MAY DAY : MENCEGAH JEMBER MELAKUKAN PERBUATAN MELAWAN HUKUM PERBURUHAN

--
AWAM tidak banyak memahami. Bisa jadi kepala daerah dan DPRD belum mengerti. Jember tengah menjadi atensi nasional. Mendesak dilakukan kebijakan formal. Dengan harapan Jember selamat dari pelanggaran hukum yang fatal. Tidak terjebak dalam delik perbuatan melawan hukum yang dilakukan penguasa (onrechtmatige overheidsdaad). Terutama di bidang perburuhan.
Perbuatan melawan hukum merupakan perbuatan yang tidak sesuai atau bertentangan dengan hukum. Perbuatan dalam hal ini dapat berkonotasi aktif maupun pasif (tidak melakukan). Baik dalam ranah pidana, perdata maupun hukum administrasi. Penguasa dalam konteks ini adalah subjek pelaku, yakni otoritas atributif pelayan publik. Diemban dan dilaksanakan oleh pejabat administrasi negara di daerah setempat. Secara hukum tentu bisa digugat atau dituntut di pengadilan.

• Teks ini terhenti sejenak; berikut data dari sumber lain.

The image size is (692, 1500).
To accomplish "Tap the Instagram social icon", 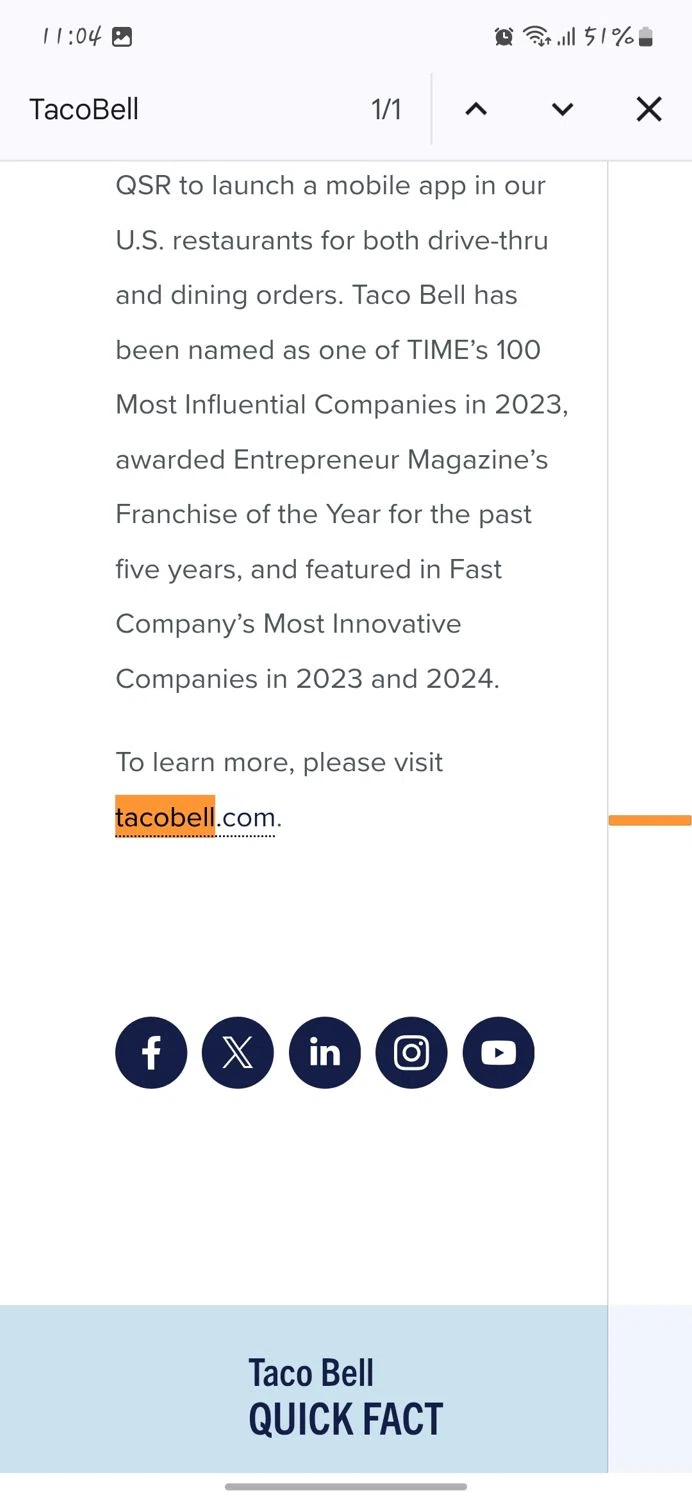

Dengan kata lain, jika Pemkab Jember tidak melakukan tindakan atas apa yang menjadi kewajiban hukumnya dan dirasa merugikan hak konstitusional buruh maka kenyataan demikian masuk kategori perbuatan melawan hukum perburuhan. Potensi sengketa sangat terbuka menjadi realita. Kemungkinan muncul gugatan tak terhindarkan. Tergugatnya adalah pejabat Pemkab Jember (Pasal 1 angka 2 - Perma No.2 Tahun 2019). Sedangkan penggugatnya adalah buruh / organisasi serikat buruh dan atau pengusaha / organisasi pengusaha.
Secara normatif Pemkab Jember dapat dikategorikan telah memenuhi unsur onrechtmatige overheidsdaad. Mengapa ? Karena selama ini telah melakukan pembiaran atas terjadinya kekosongan Mediator Hubungan Industrial pada Disnaker setempat. Pembiaran adalah perbuatan melawan hukum karena tidak melakukan tindakan administrasi. Tindakan administrasi menurut UU No.30 Tahun 2014 – Pasal 1 angka (8) dirumuskan sebagai perbuatan pejabat pemerintahan untuk melakukan dan / atau tidak melakukan perbuatan konkrit dalam rangka penyelenggaraan pemerintahan.
Dalam ranah penyelesaian perselisihan hubungan industrial, keberadaan Mediator memiliki arti penting sebagai penentu. Semua jenis perselisihan (hak, kepentingan, PHK dan perselisihan antar serikat buruh) sebelum diajukan gugatan ke Pengadilan Hubungan Industrial wajib berproses dalam tahapan mediasi sebagai salah satu opsi non litigasi. Jika tidak, pengadilan akan menolak gugatan yang diajukan. Upaya hukum ini merupakan perintah UU No.2 tahun 2004 tentang Penyelesaian Perselisihan Hubungan Industrial (PPHI). Dijabarkan lebih lanjut dalam Permenakertrans No.17 Tahun 2014, terutama pada Pasal 11.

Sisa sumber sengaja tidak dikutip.